So, I’ve realized that not everyone that reads this blog knows Moose’s story, or has been able to piece together the jumble of posts that my brain puts together.  So, I’ll try to summarize what we’ve been through, and how it’s affecting him.

Let me start by saying that he is just the sweetest, most loving little guy.  He adores his baby (and she is *his* baby), he’s so happy, he makes us all so happy.  He was laid-back and cheerful as a baby, and he’s still (for the most part), very easygoing.  His middle name is Isaac, and he lives up to it, laughing all the time, and filling our lives with laughter.  He has delays, but they in no way detract from his sweetness, his loving nature.

I first noticed a potential problem with his speech in the summer of 2007.  (This is where it becomes evident what a bad mommy I am.)  I thought he might be a little behind in talking, but then again, Turkey didn’t really start talking in sentences or using a wide range of words until he was about 22 months old, and Moose was only about 20 months old at that time, so I figured it was just a boy thing and ignored it.

As any parent knows, time just flew by, and before I could blink, it was summer 2008, and his speech had still not caught up to where it should be (I told you I was a bad mommy!).  The issue had popped up here and there in that year’s time, but everyone, including his doctor, just chalked it up to the fact that his two older siblings talk constantly, and he either didn’t need or want to say anything.  Plus, boys usually do talk later than girls, so I just figured it was no big deal.

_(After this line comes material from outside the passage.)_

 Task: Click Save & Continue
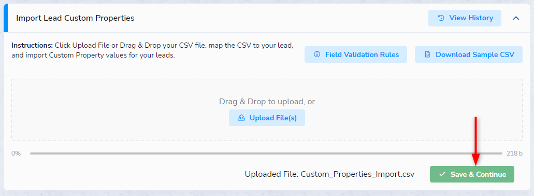(x=472, y=174)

But, by this summer, I realized (with some help from Ryan, telling me something that I needed, but didn’t want, to hear) that we seemed to be dealing with something more than a child with siblings who talk too much, so I finally did what I should have done a full year earlier (seriously, horrible mommy alert), and called Early Intervention.  A parade of therapists came through our home–developmental, speech, occupational–to evaluate him, and they all seemed to agree that we were looking at Sensory Processing Disorder (or one of the other names it goes by), which was a little overwhelming and distressing, but not terribly frightening.  So, he started speech and occupational therapy, and we waited for an appointment with a developmental pediatrician to get an official diagnosis for him.

That’s when things started to go downhill.  She diagnosed him with mild autism, and scared the life out of me with the stuff she told me he needed to be doing.  This was a very low time for me, and I really struggled with this information.  His therapists (along with most people who know him) were surprised by the diagnosis, because he doesn’t really fit the “typical” autism mold.  The therapists even assured me that new research is showing a lot of children “grow out” of the diagnosis by age five, which we are still hopeful for.

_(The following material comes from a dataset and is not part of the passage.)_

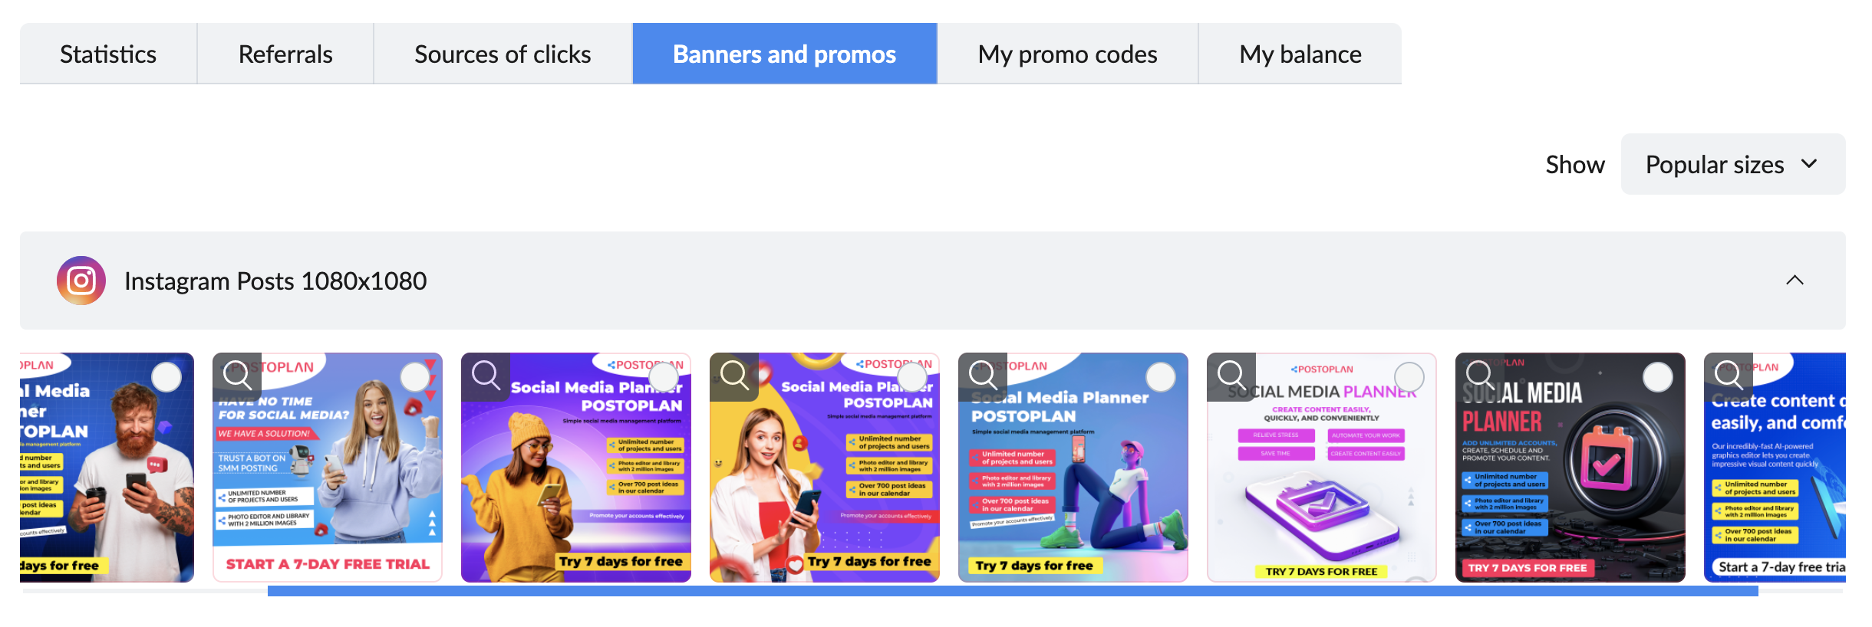Click the Instagram logo icon
This screenshot has width=1872, height=627.
pyautogui.click(x=81, y=281)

Anyway, with this new information, we realized that to continue getting the kind of therapy services he needs, we really needed to put him in the public school (Early Intervention runs out at age three, and we can’t afford private therapy to the extent he needs it).  He has what can only be described as a severe speech delay–Ladybug is more understandable than he is in pronouncing words, and her vocabulary may overtake his soon, at the rate they’re both developing.  But, in school, he can get speech therapy daily, as well as occupational therapy, and have models of other children his age who are talking.  And school can help him with his attention span issues and following directions.  So even though I’ve never been a fan of putting three year olds in school, and even though I’ve been bitten by the homeschooling bug, I realized that this was something I had to, because it’s best for him, even if it’s killing me.

We started the lengthy process of transitioning from Early Intervention to the school system.  I think this involved two or three meetings with school officials in our home, and three meetings at the school.  It was, at times, maddening how many meetings they wanted and how much paperwork there was.

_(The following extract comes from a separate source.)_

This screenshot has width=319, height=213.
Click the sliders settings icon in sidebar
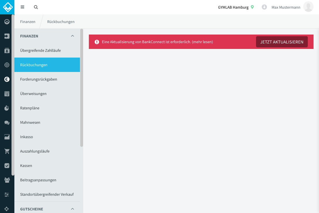click(7, 195)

So, Moose is in school, in what is essentially a special ed program for three year olds.  It’s cross categorical, so the children in his class have all kinds of different issues–some mental, some physical, and some like him, with what I guess you would call neurological problems.  I don’t know if it will be long term that he’ll be in public school.  I do know that I’m not qualified to give him therapy services, and by being in school, he is able to receive more therapy minutes each week than if I was just bringing him after school.  The student-teacher ratio is really good, so he’s getting a lot of focused attention.

I pray that this is what is best for him.  I was afraid that it would be really overwhelming, and he would shut down more.  That hasn’t happened, and he does seem to be following directions better at home.  His reports from school have all been excellent–they say his behavior is good.  I don’t know if he’s had regular meltdowns there, but if he has, they haven’t been bad enough that they’ve felt the need to notify me.  He also seems to be jargoning more, and has said some more words here and there, but I’m not sure that his overall speech has changed a whole lot.  Then again, I can’t expect everything at once, I know.

So, that’s where we’re at.  It’s really hard, because it goes against everything I’ve ever thought about parenting, but Moose is different from my other children, so I guess he just needs different things.  It’s still my prayer that he “outgrows” this thing, but if he doesn’t, well, we’ll make it through that, too.  Just taking it one day at a time for now.